● PARTS OF THE EXERCISE
1. In the comment thread about doing dishes, why does the last commenter now bite their tongue instead of trying to help people? Answer in one to three sentences.
2. According to the comment thread about doing dishes, what is the dishes dichotomy likely an indication of?
3. Write the next part of the comment thread about doing dishes, starting after its final sentence.

● TEXT TO READ
It wasn't that rigid. The dishes dichotomy is likely some indication of a person's conscientiousness and most the observations are merely an extension of that. Also, it was all prefaced with this: "Please note, I’m being a little silly here. Don’t take me too seriously. I do believe doing the dishes is beneficial, but I got a little carried away in how I explained things. Please forgive the slightly humor that attempted poorly to employ."
>Make the decision now to start doing your dishes after every meal
Or I could just.. not, considering it harms nobody and then I don't have to do chores immediately after eating my dinner. I get the impression the writer has a case of OCD here.
Wow. This is incredibly judgmental. You're assuming that everyone else functions and succeeds in the same way you do. If I knew that someone I was going to work with even half-seriously judged people on the status of their sink -- I'm not sure I would want to work with them anymore.
If I knew someone judged my judgement of their petty behavior -- I might not want to work with them anymore!
That was facetious and ostensibly hypocritical but in all seriousness I judge people constantly and they rarely measure up. This should be true for most people. We can only judge what we're aware of and what we're aware of we're usually good at. I realize (everyone's different | ymmv | to each his own | etc). I still think I know whats best for people in a few domains. Sometimes I'm wrong but that hasn't stopped me. I've encountered enough people like you to know that if I try to help them, even if it's completely earnest, they'll think I'm being condescending. Now I bite my tongue and worry about the person who could be helping me but is instead silently judging.

● PROVIDED INFORMATION
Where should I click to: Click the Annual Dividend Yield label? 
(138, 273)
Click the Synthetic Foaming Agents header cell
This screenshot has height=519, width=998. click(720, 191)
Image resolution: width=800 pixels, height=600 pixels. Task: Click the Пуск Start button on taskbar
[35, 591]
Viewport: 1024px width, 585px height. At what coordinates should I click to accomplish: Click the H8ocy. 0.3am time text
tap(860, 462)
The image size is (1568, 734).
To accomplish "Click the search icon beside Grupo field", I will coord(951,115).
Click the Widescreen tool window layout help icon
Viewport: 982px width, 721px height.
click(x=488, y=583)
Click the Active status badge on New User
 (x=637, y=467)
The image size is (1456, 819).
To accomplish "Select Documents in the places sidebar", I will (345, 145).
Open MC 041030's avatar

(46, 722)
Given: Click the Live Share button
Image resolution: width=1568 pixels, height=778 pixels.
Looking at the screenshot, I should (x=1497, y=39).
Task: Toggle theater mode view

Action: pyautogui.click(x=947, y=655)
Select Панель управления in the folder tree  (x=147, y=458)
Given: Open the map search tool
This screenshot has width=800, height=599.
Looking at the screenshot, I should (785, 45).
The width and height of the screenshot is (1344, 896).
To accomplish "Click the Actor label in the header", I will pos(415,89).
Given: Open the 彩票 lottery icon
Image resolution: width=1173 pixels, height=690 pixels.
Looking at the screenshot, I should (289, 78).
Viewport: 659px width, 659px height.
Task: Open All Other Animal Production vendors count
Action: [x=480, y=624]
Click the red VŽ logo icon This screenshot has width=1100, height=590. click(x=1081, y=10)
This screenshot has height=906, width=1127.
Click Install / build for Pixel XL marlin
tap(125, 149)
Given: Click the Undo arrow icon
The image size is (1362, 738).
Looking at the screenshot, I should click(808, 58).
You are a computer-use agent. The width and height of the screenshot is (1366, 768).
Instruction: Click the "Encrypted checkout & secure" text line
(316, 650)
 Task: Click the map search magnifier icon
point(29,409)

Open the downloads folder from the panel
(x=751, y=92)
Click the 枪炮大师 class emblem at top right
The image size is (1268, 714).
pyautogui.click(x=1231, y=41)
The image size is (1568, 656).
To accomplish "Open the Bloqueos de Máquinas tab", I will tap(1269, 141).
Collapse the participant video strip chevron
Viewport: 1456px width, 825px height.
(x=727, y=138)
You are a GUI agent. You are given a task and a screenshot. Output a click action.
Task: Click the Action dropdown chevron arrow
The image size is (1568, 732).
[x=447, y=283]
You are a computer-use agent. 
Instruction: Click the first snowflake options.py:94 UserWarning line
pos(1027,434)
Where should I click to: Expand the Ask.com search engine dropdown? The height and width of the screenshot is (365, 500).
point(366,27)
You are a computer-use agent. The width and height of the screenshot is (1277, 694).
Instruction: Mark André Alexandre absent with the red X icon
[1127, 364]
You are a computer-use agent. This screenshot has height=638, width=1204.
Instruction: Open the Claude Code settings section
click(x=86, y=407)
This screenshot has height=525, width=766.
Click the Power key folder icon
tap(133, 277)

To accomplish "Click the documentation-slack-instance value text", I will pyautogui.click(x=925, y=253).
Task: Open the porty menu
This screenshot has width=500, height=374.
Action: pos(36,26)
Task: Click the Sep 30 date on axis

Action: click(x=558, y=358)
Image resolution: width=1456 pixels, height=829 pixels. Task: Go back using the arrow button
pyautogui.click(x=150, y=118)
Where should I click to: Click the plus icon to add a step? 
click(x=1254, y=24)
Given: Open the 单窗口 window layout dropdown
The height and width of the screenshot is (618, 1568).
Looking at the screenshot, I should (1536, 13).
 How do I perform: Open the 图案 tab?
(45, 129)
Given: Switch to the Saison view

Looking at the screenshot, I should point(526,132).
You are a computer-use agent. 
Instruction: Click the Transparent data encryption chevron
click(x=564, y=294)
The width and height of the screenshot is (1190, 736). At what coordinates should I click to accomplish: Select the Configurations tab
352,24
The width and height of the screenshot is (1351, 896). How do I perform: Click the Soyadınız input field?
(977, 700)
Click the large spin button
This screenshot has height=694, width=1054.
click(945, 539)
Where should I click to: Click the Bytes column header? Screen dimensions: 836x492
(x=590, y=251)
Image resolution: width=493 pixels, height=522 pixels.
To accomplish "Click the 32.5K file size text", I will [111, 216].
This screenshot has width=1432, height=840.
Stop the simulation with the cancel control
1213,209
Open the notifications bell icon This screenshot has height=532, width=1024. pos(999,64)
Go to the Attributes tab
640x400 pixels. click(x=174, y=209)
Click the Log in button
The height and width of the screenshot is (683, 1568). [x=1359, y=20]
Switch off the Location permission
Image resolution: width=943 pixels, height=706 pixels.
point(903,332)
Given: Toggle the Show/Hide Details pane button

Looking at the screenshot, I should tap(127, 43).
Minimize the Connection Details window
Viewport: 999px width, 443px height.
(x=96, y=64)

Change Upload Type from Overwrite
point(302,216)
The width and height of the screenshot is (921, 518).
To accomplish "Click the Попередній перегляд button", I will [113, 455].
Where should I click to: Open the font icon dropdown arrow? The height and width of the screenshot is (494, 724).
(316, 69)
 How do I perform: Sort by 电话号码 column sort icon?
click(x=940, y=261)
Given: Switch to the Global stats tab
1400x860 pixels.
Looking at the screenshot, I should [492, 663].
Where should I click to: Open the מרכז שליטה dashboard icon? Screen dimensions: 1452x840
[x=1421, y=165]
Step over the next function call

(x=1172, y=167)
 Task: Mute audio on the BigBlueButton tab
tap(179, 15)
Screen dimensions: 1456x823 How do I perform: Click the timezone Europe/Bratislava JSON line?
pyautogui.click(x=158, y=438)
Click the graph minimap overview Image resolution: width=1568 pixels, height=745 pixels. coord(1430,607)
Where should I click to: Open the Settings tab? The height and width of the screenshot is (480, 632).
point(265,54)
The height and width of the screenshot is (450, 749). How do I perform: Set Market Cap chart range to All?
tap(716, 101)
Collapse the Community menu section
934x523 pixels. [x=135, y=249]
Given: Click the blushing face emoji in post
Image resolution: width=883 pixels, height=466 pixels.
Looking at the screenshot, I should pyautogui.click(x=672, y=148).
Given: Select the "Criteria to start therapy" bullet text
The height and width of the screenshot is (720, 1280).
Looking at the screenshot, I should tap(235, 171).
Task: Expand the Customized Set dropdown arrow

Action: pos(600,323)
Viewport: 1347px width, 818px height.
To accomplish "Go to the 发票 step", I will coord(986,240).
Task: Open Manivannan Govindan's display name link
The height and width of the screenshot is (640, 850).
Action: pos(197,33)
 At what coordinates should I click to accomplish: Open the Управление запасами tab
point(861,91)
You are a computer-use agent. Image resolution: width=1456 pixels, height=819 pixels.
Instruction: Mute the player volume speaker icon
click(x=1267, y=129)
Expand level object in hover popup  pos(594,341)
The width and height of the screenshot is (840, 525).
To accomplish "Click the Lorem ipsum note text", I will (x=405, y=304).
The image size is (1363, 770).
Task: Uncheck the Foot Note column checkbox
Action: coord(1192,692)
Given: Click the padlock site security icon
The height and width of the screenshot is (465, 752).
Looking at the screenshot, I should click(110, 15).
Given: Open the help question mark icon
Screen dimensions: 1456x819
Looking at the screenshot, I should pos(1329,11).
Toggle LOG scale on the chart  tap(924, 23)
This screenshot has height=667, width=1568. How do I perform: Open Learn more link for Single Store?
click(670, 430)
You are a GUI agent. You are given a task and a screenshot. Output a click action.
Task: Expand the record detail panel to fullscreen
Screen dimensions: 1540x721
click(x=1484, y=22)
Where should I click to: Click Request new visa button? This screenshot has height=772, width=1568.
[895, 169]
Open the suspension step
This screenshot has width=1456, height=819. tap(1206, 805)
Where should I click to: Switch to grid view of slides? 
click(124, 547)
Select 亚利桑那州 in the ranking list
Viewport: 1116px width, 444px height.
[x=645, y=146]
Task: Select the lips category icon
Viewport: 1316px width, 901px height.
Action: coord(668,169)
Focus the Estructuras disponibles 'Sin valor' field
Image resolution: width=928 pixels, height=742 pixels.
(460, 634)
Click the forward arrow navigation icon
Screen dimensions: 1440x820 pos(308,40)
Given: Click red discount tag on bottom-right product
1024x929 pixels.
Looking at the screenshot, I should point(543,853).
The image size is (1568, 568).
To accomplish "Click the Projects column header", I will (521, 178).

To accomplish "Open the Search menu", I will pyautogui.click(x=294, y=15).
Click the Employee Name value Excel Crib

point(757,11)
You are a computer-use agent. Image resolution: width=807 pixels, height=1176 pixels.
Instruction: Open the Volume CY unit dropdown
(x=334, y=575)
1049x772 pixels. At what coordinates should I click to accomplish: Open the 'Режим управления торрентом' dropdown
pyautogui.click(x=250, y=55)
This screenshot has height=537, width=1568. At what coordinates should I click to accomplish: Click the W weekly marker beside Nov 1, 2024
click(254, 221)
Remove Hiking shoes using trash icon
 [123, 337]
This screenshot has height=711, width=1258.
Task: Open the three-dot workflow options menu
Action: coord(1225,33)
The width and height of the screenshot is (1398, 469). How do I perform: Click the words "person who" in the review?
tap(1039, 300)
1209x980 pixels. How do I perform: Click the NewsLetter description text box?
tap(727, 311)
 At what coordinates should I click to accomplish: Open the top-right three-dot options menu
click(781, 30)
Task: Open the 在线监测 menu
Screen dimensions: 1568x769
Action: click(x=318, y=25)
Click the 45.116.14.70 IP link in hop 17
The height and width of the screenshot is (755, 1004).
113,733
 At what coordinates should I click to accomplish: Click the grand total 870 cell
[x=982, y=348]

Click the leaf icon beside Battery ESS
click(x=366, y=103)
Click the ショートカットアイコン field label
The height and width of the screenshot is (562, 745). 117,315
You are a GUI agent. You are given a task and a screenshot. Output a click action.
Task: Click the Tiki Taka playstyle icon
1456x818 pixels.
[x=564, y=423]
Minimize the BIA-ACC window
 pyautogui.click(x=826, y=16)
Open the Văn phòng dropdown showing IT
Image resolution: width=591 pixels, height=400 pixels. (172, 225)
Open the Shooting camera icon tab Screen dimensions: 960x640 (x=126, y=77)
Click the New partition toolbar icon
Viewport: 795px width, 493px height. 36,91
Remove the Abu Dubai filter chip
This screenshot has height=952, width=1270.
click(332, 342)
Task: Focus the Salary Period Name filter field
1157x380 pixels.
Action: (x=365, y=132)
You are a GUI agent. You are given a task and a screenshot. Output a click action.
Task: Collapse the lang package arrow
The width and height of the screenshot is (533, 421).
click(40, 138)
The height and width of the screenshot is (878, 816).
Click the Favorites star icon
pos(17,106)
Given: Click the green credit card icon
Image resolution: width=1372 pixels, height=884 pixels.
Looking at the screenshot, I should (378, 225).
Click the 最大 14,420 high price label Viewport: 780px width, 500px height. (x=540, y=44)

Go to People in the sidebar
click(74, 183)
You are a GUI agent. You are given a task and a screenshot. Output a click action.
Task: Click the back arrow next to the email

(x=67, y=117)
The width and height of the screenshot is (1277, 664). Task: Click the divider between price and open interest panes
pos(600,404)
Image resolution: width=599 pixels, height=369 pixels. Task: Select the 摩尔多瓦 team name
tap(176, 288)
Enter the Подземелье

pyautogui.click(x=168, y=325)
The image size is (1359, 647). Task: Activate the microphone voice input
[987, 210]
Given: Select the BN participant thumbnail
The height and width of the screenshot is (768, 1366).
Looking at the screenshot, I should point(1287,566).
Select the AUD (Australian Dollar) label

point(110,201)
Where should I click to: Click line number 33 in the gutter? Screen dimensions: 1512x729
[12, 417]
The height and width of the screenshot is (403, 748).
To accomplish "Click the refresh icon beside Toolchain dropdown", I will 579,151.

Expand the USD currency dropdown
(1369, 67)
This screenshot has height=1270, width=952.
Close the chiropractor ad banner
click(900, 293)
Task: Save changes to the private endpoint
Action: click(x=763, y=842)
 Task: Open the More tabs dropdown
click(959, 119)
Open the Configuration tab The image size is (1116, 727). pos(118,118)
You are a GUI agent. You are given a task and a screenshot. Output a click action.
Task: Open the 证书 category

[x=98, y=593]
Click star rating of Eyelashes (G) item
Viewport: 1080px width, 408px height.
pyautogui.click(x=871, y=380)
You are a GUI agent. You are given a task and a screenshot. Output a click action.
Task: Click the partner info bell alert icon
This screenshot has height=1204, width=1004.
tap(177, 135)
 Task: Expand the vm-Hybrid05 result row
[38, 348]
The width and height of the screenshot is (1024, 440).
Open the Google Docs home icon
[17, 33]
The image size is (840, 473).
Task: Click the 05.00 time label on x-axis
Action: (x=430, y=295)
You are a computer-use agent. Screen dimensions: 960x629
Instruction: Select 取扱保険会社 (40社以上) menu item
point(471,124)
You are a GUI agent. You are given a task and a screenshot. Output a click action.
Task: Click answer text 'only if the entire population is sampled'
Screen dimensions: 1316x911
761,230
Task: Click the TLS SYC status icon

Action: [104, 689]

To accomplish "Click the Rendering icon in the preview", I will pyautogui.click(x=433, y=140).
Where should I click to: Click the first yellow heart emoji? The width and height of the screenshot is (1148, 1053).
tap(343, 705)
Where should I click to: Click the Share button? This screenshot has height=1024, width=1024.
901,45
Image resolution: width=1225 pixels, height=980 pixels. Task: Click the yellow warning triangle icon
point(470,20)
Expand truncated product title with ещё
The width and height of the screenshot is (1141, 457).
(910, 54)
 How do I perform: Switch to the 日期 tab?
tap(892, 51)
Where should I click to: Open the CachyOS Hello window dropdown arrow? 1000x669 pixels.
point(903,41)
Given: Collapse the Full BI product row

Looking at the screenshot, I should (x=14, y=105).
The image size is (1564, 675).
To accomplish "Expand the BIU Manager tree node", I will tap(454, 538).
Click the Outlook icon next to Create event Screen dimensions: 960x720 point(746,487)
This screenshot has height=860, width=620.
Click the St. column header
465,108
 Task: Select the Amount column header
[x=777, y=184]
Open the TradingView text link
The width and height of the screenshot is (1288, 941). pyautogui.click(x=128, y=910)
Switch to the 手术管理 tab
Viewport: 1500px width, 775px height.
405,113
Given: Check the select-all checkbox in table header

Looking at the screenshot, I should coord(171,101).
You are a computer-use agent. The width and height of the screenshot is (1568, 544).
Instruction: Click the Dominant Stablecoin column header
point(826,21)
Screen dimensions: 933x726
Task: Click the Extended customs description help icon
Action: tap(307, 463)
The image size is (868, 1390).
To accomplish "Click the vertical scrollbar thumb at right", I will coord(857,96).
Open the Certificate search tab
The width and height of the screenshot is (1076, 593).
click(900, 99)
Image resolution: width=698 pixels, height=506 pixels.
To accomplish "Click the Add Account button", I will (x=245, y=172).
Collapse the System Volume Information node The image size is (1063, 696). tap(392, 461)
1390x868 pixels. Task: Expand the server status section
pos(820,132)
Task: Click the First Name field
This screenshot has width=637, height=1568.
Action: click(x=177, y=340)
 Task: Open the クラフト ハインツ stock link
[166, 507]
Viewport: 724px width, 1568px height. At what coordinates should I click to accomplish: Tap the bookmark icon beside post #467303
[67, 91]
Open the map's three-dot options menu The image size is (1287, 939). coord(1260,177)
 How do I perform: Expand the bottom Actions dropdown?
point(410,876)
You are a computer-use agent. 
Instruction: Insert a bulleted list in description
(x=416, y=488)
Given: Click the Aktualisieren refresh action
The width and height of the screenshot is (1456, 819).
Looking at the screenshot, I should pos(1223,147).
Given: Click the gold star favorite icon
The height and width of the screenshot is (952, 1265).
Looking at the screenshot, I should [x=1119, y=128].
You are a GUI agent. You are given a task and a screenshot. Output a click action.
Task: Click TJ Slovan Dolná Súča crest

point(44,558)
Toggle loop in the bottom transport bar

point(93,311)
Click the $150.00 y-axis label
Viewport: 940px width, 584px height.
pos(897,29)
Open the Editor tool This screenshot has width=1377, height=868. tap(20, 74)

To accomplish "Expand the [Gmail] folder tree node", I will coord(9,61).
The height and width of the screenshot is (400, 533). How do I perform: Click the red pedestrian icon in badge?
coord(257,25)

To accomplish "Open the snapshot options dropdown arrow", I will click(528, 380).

● EXPECTED RESULTS
1. They have met enough people who take even completely earnest help as condescending. So instead of offering help, they now keep quiet.

2. It is likely some indication of a person's conscientiousness.

3.
Finally, something on HN that I actually understand.
I get what the writer is saying but have a few reservations:
- sometimes it's easier to wash things after you've left them to soak overnight or for a few hours
- it doesn't make sense to do the washing up for one teaspoon, it's better to wait until it all accumulates and then do it all in one go (that's my excuse, anyway)
- I highly doubt that doing other people's washing up will make them do their washing up
Holy shit why has everyone on this website become such a dick?
Almost every article is instantly bombarded with "holy crap this is terrible" style comments.
The article is based on his observation that people who do the dishes being happier/more organised/more productive people. Anecdotally, I've also noticed this.
You don't have to listen to his advice but you also don't have to insult people who are giving advice based on their life.
Language Shawa, I get your anger (well, I don't but I think some people do), but I don't see the need for such profanity and name calling as it brings you down to the level of those you're targetting.
The story of the fastest enlightenment in Zen has to do with washing:
A monk came to Joshu, asking, "Master, I just entered the monastery:
may I have my first lesson?"
Joshu asked, "Have you eaten your rice?"
He replied, "Yes, I've eaten."
"Then you had better wash your bowl."
In that moment the monk was enlightened.
To also address the point of the blog, the basic reason to let dishes pile up is to increase efficiency in their washing: but it also increases the cost of doing the dishes. Right when the dirt is still liquid is the easiest time to wash that dirt off; you often do not need soap unless there was something unusually sticky (tomato sauce, turmeric, butter) involved in the food. Leave it for several days and then you must soak it and then scrub each dried-leek bit off of the plate.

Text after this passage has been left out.